- **Task to carry out**
In your copy, drop the images and return each record exactly as it stands.

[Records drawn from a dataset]

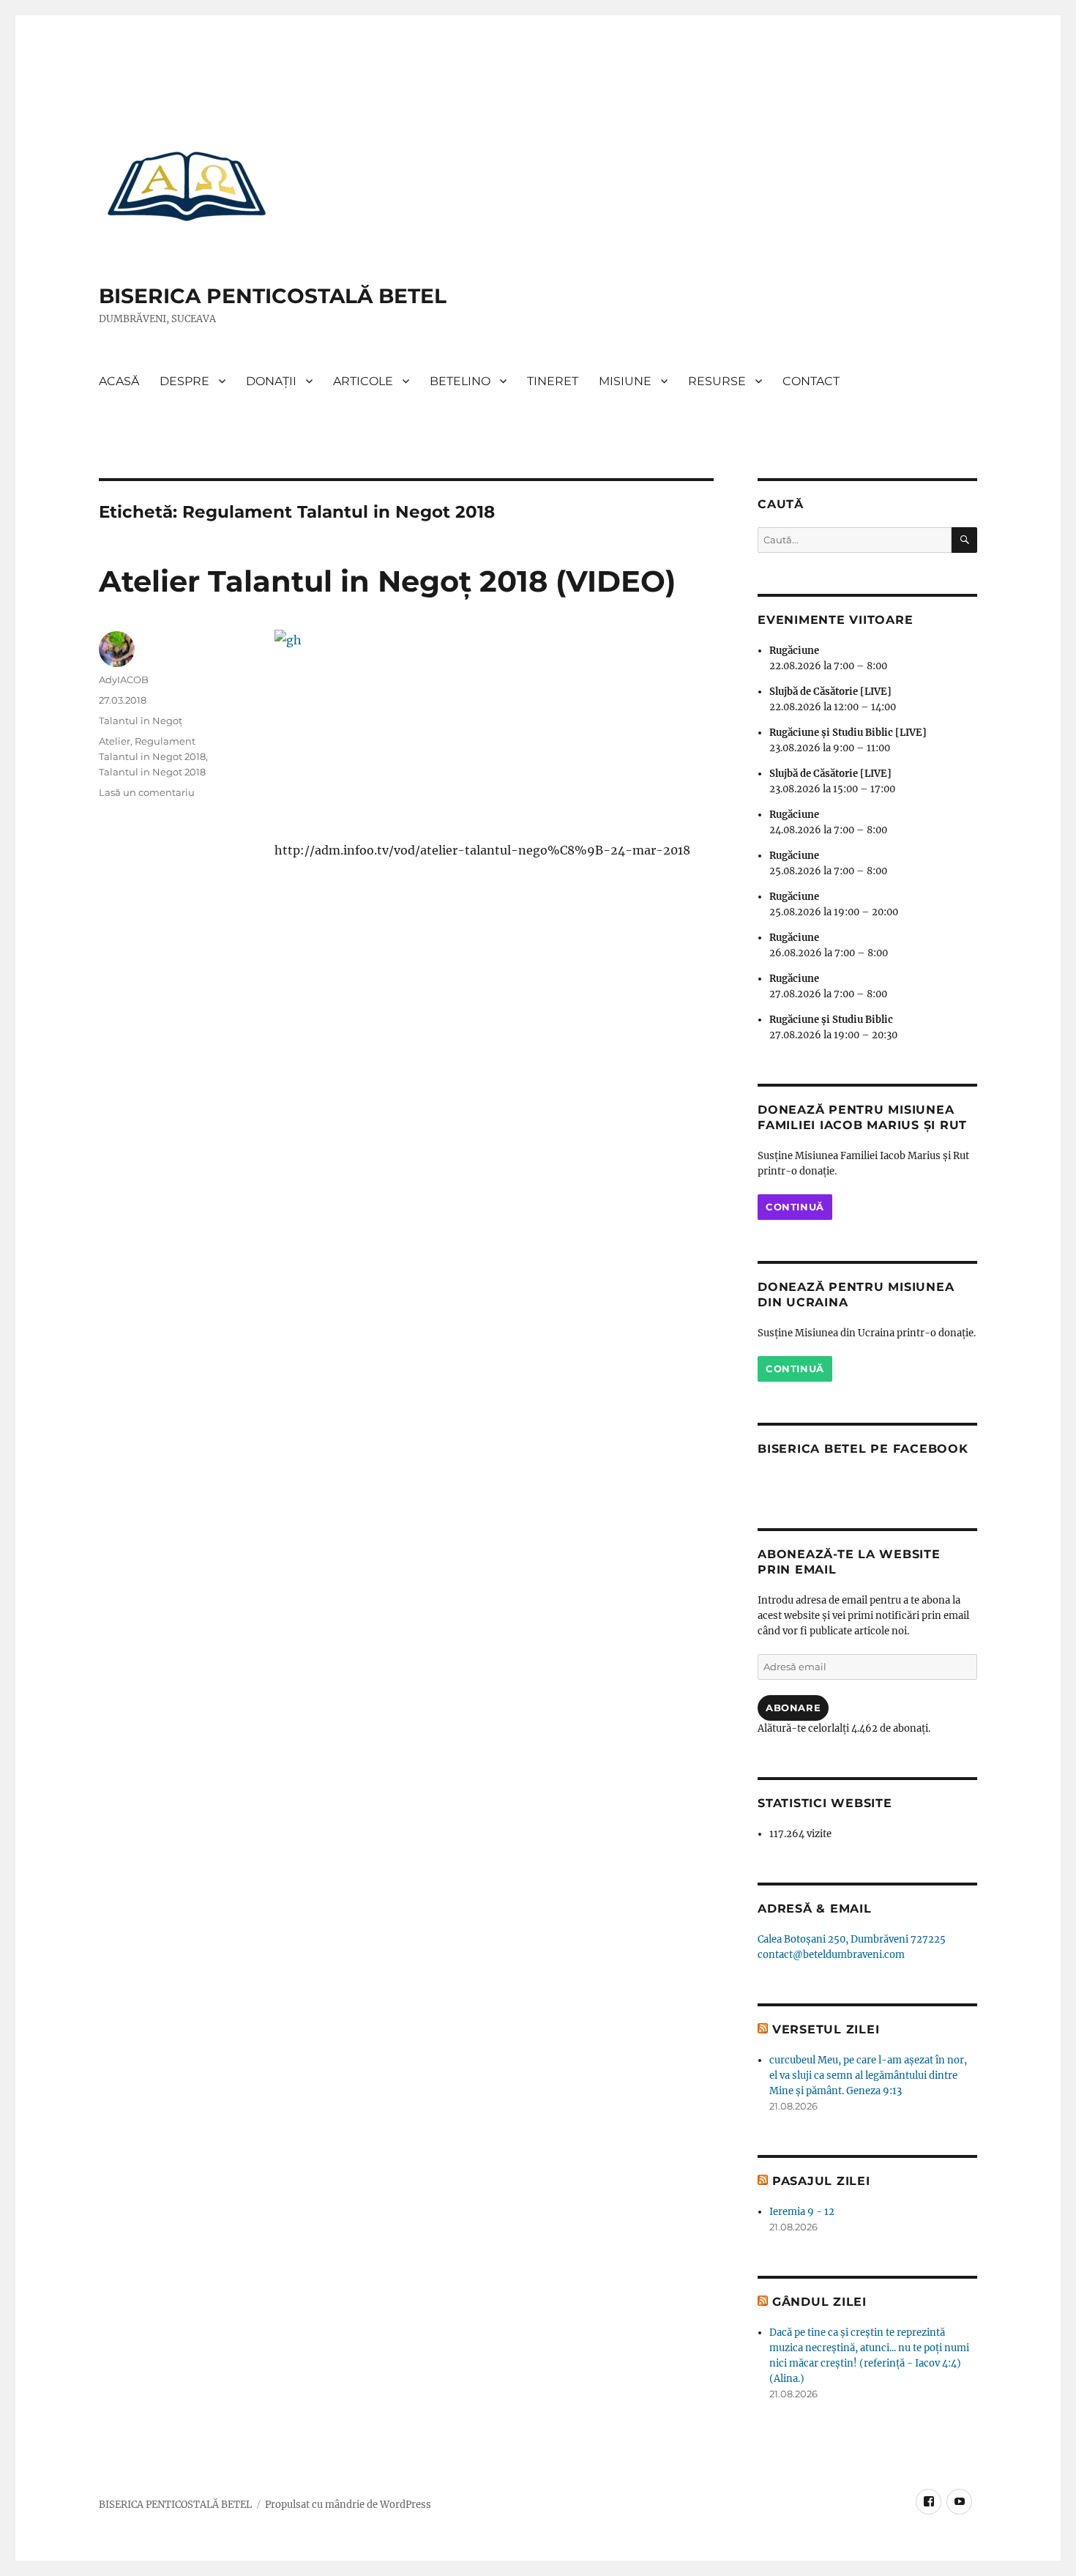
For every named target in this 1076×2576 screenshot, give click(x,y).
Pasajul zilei (821, 2181)
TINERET (552, 381)
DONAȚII (271, 381)
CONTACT (811, 381)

- **Answer for the task**
For every named target in this 1076×2576 screenshot, give click(x,y).
Pasajul zilei (821, 2181)
TINERET (552, 381)
DONAȚII (271, 381)
CONTACT (811, 381)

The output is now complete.